I'm going to skip the star rating on this one except on NetGalley where it's required. I requested it on NetGalley partly because of the beautiful cover. I knew it was about infidelity but hoped it would be handled well.
Honestly, infidelity on the man's part is a thing that has had a massive impact on my immediate family and a number of my friends. Some have stayed and some have not. However, one thing all these women I know have in common is a sense of guilt over having failed in some way, and at least one encounter with well-meaning (usually) church people who think that by scolding the wife they will save the marriage. Because of that, infidelity is a huge and very touchy subject for me, and I also think it's one of the major failures of the modern American church.
I'm very grateful for a friend's heads-up that this might not be the story I hoped it would be, which saved me a book purchase and several hours of frustration. I was able to flip through it some and read the ending and see that it was definitely not a book I needed to be reading. I have too much baggage from all the friends I have who have been hurt.

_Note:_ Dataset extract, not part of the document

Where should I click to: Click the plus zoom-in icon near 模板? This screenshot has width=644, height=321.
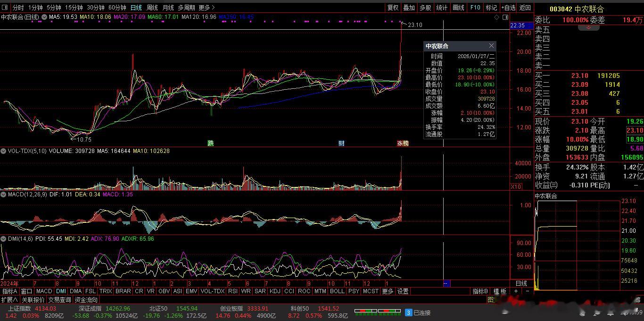pyautogui.click(x=516, y=291)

One thing that is VERY clear in biblical marriage is that the marriage tie is a picture of Christ and the church. The husband is told to love his wife sacrificially; the wife is told to give her husband brotherly love. Vast difference there. We aren't held to the same standard–the type of love a husband must give is very much harder to give. He is obviously held to a much higher standard in the relationship. And yet the modern church seems to think they can blame the wife for the husband's errors.
The next section contains some big spoilers, so click at your peril.
First, the book is more "shadows" than hope. It's not edifying to have a woman left in the same pit she was in before the story started, and alone to boot. Her faith is mentioned, mentioned as being different, but the explanation of it is short and hazy and not edifying to us, nor does it share the exact state of her beliefs other than to say they are "different."Second, she acknowledges "I failed him just as much as he failed me." NO YOU DIDN'T. You didn't CHEAT on him and sleep with others and break your marriage vows. Their marriage was not her lone responsibility to uphold. He is the head of the household and thus the primary person responsible before God to maintain his marriage. Look at Hosea, for goodness' sake! Read the New Testament and study the different Greek words used for love. Just because the poor baby boy thought he needed some kind of emotional support in his marriage doesn't give him the right to physically break his solemn vow before God. We aren't supposed to expect our marriage partners to do the hard work for us. If he needed emotional help, he needed to hit his knees and find it in God--NOT in the arms of another woman.Third, the book ends on a sad note with no promise of a sequel. I've never been a lover of tragedies.
Thanks to the publisher for a free review copy.